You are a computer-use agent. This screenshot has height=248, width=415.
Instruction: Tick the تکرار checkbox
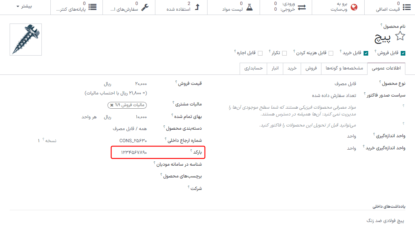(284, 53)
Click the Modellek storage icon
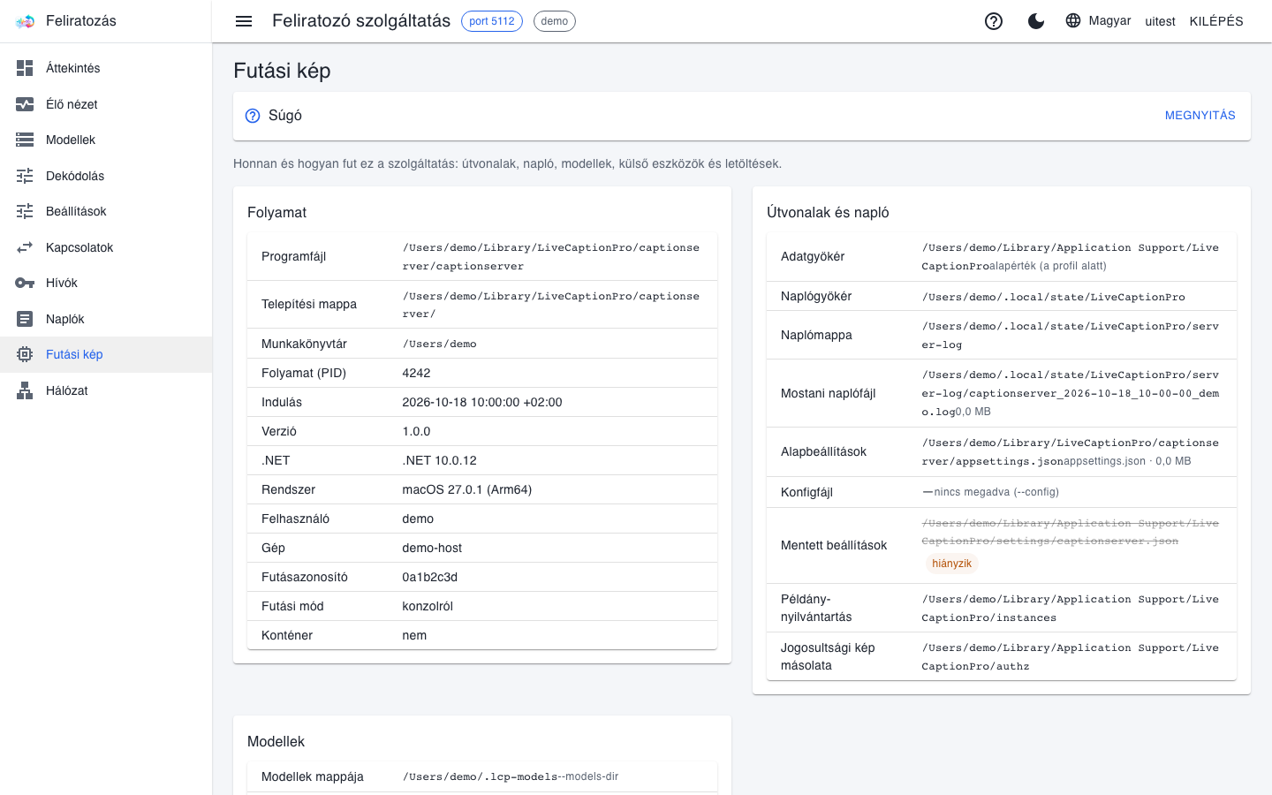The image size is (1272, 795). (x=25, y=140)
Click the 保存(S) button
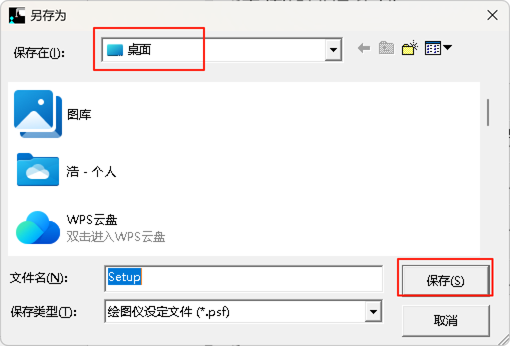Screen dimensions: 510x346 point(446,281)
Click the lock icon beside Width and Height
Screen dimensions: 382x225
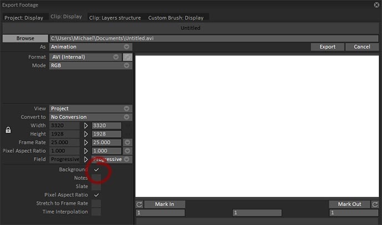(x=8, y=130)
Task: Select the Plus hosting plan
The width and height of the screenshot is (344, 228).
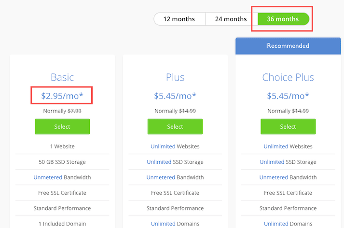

Requirement
The records must be restated word for word, apart from any images.

Exercise result
You are a computer-use agent. This screenshot has height=248, width=415.
Instruction: Tick the تکرار checkbox
(284, 53)
Click the Modellek storage icon
The image size is (1272, 795). (x=25, y=140)
Click the 保存(S) button
Screen dimensions: 510x346 point(446,281)
Click the lock icon beside Width and Height
Screen dimensions: 382x225
(x=8, y=130)
Task: Select the Plus hosting plan
The width and height of the screenshot is (344, 228).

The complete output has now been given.